Another variant of this approach is to actually teach index-pack a flag
to say "it's OK to overwrite an existing .idx file, even if the bytes
don't match". That's the simplest fix _conceptually_, in that it takes
us back to the pre-2.47 behavior. But plumbing through that option would
require a lot of ugly and confusing boilerplate code.

> > So IMHO a cleaner fix is that we should keep the stuff we download from
> > the remote marked as temporary files, and then throw them away when we
> > complete the fetch (rather than just expecting index-pack to overwrite
> > them).
> 
> ...this seems like a much better idea to me. We shouldn't be keeping the
> provided *.idx file given that we plan on overwriting it later on in the
> process.

I dug on this a little more, and...I don't love the design of the
dumb-http protocol.

A big question here is: what should the life cycle of those downloaded
.idx files be? And how much should we try to avoid re-downloading them
(keeping in mind that the .idx for linux.git is almost 300MB)?

In a normal dumb-http clone, something like this happens with the
current code:

  1. We see we need some object X.

  2. We download _all_ of the .idx files offered by the remote, since we
     have no idea in which one we'll find X. (There's an obvious
     low-hanging optimization to stop when we find X, but in the worst
     case we need all of them anyway).

  3. For each one, we download the matching pack if needed. In most
     cases you need all of them, but there might be some pack P for
     which we only have the .idx. We leave that bare .idx sitting in the
     objects directory.

So now we have all of the other side's .idx files locally, but not
necessarily all of their .packs. And here are some interesting follow-on
cases:

  a. You do a follow-up fetch, and now you need object Y. The saved idx
     of P is useful, because you can avoid downloading it again. Yay.
     You likewise should avoid re-downloading any for which you did get
     the matching pack, because you'll have pack-$hash.idx locally (just
     your generated copy, not the one you got from the other side).

  b. The other side repacks, and then you fetch. Now all their pack
     names are changed. So your saved idx of P is useless. But also you
     end up downloading all of the new .idx files anyway (even though
     you probably already have 99% of the objects).

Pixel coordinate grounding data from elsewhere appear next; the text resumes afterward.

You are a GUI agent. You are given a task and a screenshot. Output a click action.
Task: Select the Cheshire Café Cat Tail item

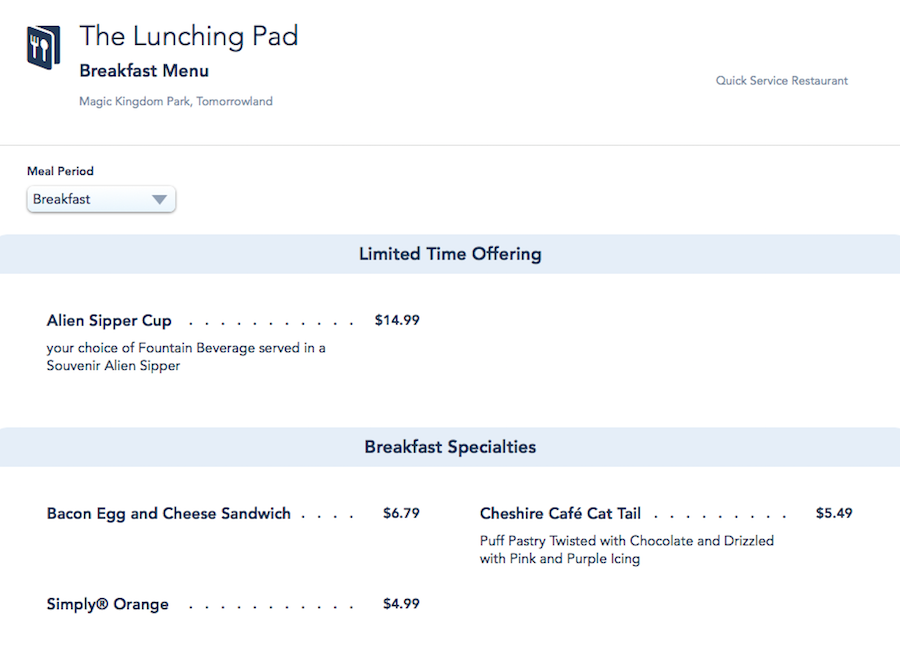click(x=560, y=514)
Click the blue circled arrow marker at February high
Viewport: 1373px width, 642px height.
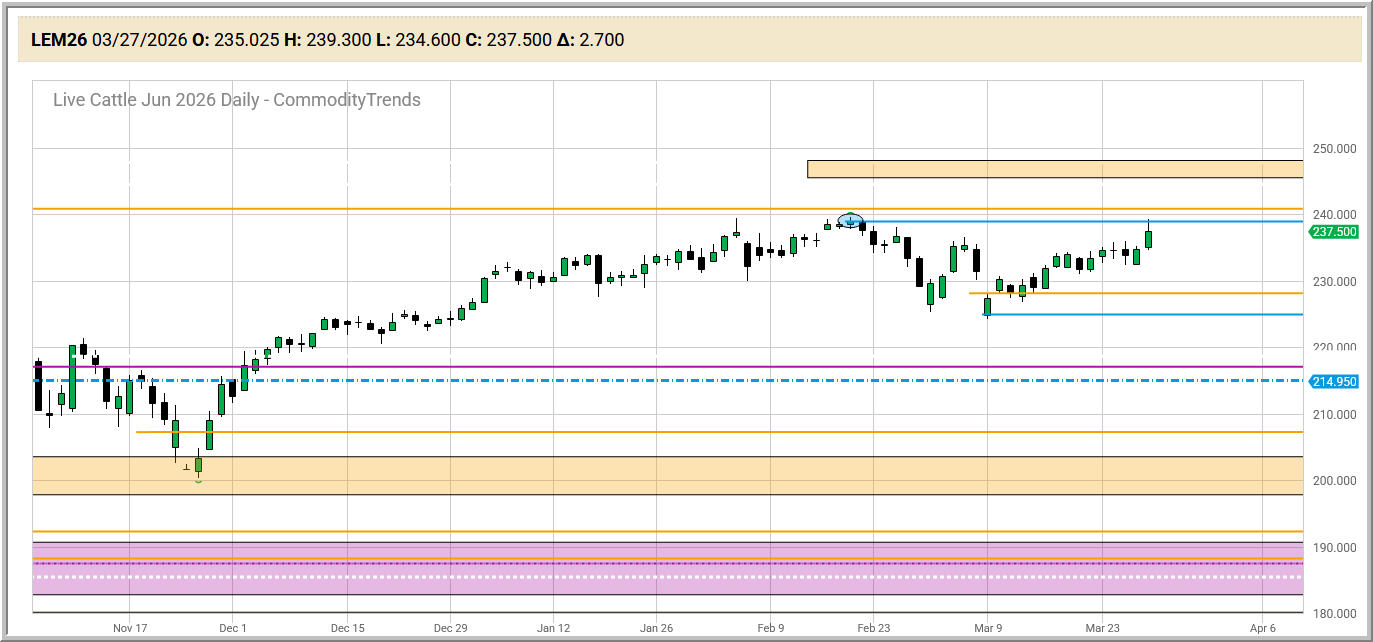tap(849, 221)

  c. You repack, then fetch. Now the other side has the same packs, but
     your local copies all have new names. You re-download every idx
     from the other side, not realizing that you already saw them last
     time.

With my patch, case (a) doesn't save P (because now we treat it like a
tempfile), so we re-download it unnecessarily. That's a little worse.
I think the other two cases are largely the same.

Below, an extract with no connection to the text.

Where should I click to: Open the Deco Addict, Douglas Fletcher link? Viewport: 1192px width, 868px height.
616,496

But there's a flip side here. What if we kept the .idx files we got from
the other side in objects/pack/remote-idx/, basically as a cache? Now
case (c) avoids a lot of pointless downloading, though it comes at the
cost of storing those extra .idx files (which, before we repack, are
basically duplicates of the .idx files we generated ourselves; if we
really wanted to get clever we could probably hard-link or something).

We didn't improve (b). And in fact, we've created a new issue: we're
still holding on to the old cached .idx files. We'd have to have some
scheme to get rid of them. I suppose that happens when we fetch the
other side's objects/info/packs file and see that they're no longer
mentioned (though if you want to be pedantic, this really should be a
per-remote cache, since in theory two remotes could hold the same pack).

So...what does it all mean for this fix?

I think the patch I posted earlier, to keep the .idx files as separate
tempfiles, is only slightly worse than the status quo (it doesn't keep
P.idx that we didn't need). And given my general feelings towards the
dumb-http protocol, maybe that is the right place to stop.

It just feels like we _could_ be improving things with a better managed
.idx cache system. And that would fix the regression at the same time.
But I'm not sure it's worth sinking time and complexity into this
terribly inefficient protocol.

(Part of why I laid all this out is that until wrote all of the above, I
wasn't completely convinced that case (a) was the only one that
suffered, and that it was so mild).

-Peff